▶ Text section

■ ■ ■ ■

Flooding makes Gowanus look like Atlantis
Photo by Paul Martinka

Make yourself heard, Gowanus.

That is what a bunch of Brooklyn lawmakers are saying to entice neighborhood residents to attend a Dec. 9 meeting and share their pet ideas for the area as part of a still-vague process for mapping its future.

Councilman Brad Lander (D–Gowanus) is leading the effort to develop what his office calls a “unified vision” for the neighborhood along the banks of the fetid Gowanus Canal. Neighbors need to come up with ways to keep factories, support artists, figure out how much residential development is enough, and stop flooding ahead of the next Hurricane Sandy — or heavy downpour — according to a website announcing the meeting, which is supposed to be the first in a series.

Might-stone: Gowanus residents should get to decide whether to allow more high-rises like the 700-unit Lightstone Group development, Lander says.
Courtesy of Lightstone Group

“This will be an effort to open up the planning process so that community residents, business people, and community groups can work together to shape a vision for the area around the Gowanus Canal rather than have decisions made by developers, the city, or by elected officials,” Lander wrote in an August letter to this paper.

■ ■ ■ ■

▶ Given records
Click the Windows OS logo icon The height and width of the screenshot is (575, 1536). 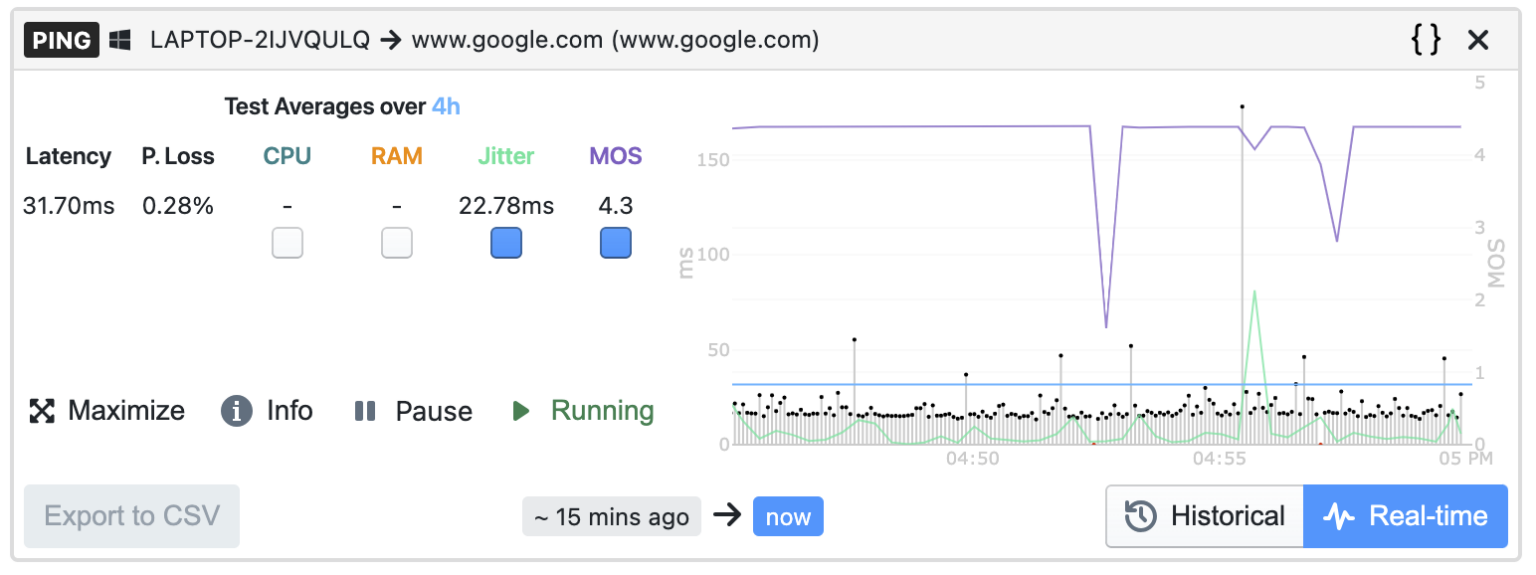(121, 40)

■ ■ ■ ■

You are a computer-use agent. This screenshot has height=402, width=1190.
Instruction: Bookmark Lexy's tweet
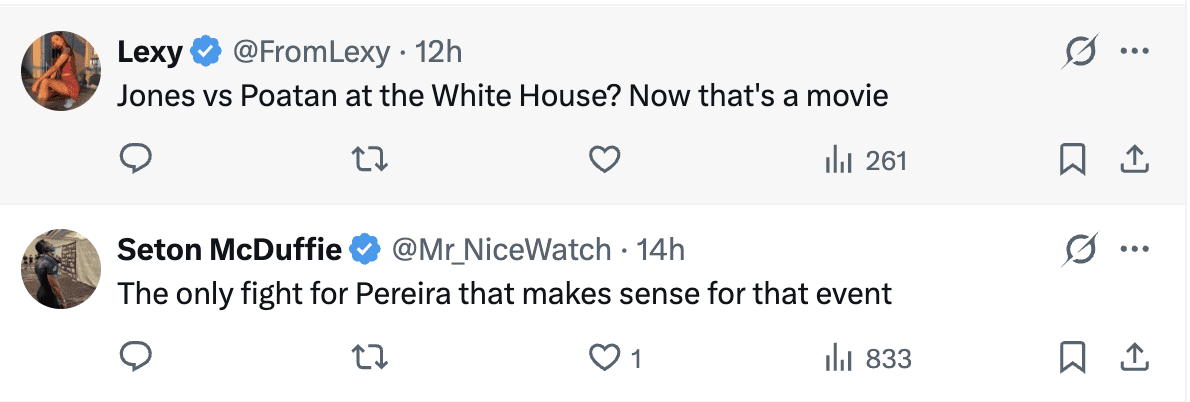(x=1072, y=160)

■ ■ ■ ■

▶ Given instruction
Pull out the Gowanus planning article above and reproduce it word for word, from the headline through its last sentence.

▶ Solution
Flooding makes Gowanus look like Atlantis
Photo by Paul Martinka

Make yourself heard, Gowanus.

That is what a bunch of Brooklyn lawmakers are saying to entice neighborhood residents to attend a Dec. 9 meeting and share their pet ideas for the area as part of a still-vague process for mapping its future.

Councilman Brad Lander (D–Gowanus) is leading the effort to develop what his office calls a “unified vision” for the neighborhood along the banks of the fetid Gowanus Canal. Neighbors need to come up with ways to keep factories, support artists, figure out how much residential development is enough, and stop flooding ahead of the next Hurricane Sandy — or heavy downpour — according to a website announcing the meeting, which is supposed to be the first in a series.

Might-stone: Gowanus residents should get to decide whether to allow more high-rises like the 700-unit Lightstone Group development, Lander says.
Courtesy of Lightstone Group

“This will be an effort to open up the planning process so that community residents, business people, and community groups can work together to shape a vision for the area around the Gowanus Canal rather than have decisions made by developers, the city, or by elected officials,” Lander wrote in an August letter to this paper.